Of course, it is ever so much easier to run with both wheels on the track, and always on the track, and it is much easier to follow Christ fully than to follow with a half heart and halting step.

The prophet was right in his pungent question, "How long halt ye between two opinions?" 

The undecided man is a halting man. 

The halting man is a lame man and a miserable man

And the out-and-out Christian is the admiration of men and angels, and a continual joy to himself.

Say, is it all for Jesus, As you so often sing, Is He your Royal Master, Is He your heart's True King?

~A. B. Simpson

Sunday, October 18, 2020

Stripped Lying At The Feet Of Jesus

Heb 4:13  Neither is there any creature that is not manifest in his sight: but all things are naked and opened unto the eyes of him with whom we have to do.

The literal translation of that phrase in Hebrews is, "all things are stripped and stunned." 

Such is the force of the Greek words. 

The figure is that of an athlete in the Coliseum who has fought his best in the arena, and has at length fallen at the feet of his adversary, disarmed and broken down in helplessness. 

There he lies, unable to strike a blow or lift his arm. 

He is stripped and stunned, disarmed and disabled, and there is nothing left for him but to lie at the feet of his adversary and appeal to him for mercy.

Now this is the position to which God wants to bring us, where we shall cease our struggles and our attempts at self-defense or self-improvement and throw ourselves helplessly upon the mercy of God. 

This is the sinner's only hope, and when he thus lies at the feet of mercy, Jesus is ready to lift him up and give him that free salvation which is waiting for all.

This, too, is the greatest need of the Christian who seeks a deeper and higher life...

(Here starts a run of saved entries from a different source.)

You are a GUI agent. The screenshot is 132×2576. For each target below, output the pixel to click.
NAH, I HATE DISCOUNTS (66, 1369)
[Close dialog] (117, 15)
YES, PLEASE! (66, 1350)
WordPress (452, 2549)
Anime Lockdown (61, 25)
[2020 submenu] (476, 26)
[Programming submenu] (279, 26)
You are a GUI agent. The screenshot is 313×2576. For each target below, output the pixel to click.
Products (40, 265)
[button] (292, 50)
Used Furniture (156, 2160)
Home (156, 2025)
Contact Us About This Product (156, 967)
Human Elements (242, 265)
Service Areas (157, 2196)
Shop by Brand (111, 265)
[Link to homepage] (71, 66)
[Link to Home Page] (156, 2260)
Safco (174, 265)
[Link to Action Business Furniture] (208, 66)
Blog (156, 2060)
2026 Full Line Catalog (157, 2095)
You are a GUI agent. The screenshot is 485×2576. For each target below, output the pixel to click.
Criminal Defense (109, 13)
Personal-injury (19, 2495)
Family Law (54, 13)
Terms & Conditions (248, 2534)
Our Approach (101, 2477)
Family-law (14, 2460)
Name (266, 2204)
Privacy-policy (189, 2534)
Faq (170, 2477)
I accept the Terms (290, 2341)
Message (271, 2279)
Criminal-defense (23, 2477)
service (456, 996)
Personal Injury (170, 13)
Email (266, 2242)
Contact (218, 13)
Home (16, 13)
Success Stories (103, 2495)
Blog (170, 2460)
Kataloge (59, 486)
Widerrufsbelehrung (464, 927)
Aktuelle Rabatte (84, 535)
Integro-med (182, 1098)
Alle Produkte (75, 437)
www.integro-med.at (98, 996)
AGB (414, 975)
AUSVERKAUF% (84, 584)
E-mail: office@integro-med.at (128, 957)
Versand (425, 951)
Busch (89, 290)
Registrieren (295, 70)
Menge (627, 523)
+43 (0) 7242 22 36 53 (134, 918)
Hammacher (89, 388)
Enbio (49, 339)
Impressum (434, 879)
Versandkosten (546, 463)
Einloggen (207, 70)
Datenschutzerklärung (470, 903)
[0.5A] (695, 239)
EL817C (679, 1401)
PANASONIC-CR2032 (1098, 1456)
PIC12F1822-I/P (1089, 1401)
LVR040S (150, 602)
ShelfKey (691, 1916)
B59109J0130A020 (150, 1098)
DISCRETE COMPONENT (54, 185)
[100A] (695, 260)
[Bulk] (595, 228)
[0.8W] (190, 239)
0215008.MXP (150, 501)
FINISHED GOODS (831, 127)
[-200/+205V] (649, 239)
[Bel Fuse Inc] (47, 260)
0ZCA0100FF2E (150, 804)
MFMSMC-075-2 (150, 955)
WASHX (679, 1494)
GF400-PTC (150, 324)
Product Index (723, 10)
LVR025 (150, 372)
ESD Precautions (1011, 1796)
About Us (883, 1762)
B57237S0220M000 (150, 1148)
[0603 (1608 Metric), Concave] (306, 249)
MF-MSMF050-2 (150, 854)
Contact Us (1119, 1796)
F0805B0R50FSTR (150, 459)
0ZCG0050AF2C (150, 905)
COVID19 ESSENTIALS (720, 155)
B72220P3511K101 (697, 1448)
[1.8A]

To come to a full realization of his nothingness and helplessness and to lie down, stripped and stunned, at the feet of Jesus.

~A. B. Simpson

Friday, October 9, 2020

Former Blessing No Argument For Present Compromise

The whole question of spiritual fullness is at stake. 
 
I have spoken of what might have been in the case of Jonathan. 
 
David came to the kingdom in fullness, and Jonathan might have been there at his side, his strength and support in the kingdom...
 
But no; instead of that, he passes out in this tragic way. 
 
In a sense, there is nothing wrong with Jonathan; but he has become involved in compromise with another one and another instrument and another order of things, because he did not make a clean cut. 
 
It is not for us to judge why, but it does seem that it must have been that he argued on the ground of natural reasoning about this thing. 
 
What does it all amount to? 
 
If spiritual fullness is to be reached, we have to be governed by Divine and heavenly principles, and not by human considerations. 
 
Divine principles; not...What will the consequences be? 
 
Not, What shall we lose? 
 
Not even, What will the Lord lose? - because that is a very subtle argument. 
 
The Lord does not ask us to reason this thing out on that level at all. 
 
He says, 'What is the Divine principle? Let that principle govern and guide.' 
 
You may not see at all how it is going to work out. 
 
If you are governed by Divine principles you may seem to lose a lot here; you may, for a time, have to go out with David and wait. 
 
But in the end the principles will be vindicated. 
 
You Have To Recognize That Compromise On Principle Only Brings Disaster. 
 
You see it everywhere.

The need is to seek to know what the Divine principle is in any matter. 

Has God revealed His own thought and mind?...

Then I Must Not Pursue Some Other Way on the ground that the Lord has blessed and the Lord has used that other way. 

That was true of Saul; that was true of Jonathan. 

But there came a point at which an ultimate issue was raised on principle by the revealing of God's full mind. 

Now I cannot argue that because people have been blessed and used of the Lord though they have not at given times and in given ways stood for that full mind, therefore it is not necessary for me to be abandoned to God's full thought. 

That is human argument. We must not do it.  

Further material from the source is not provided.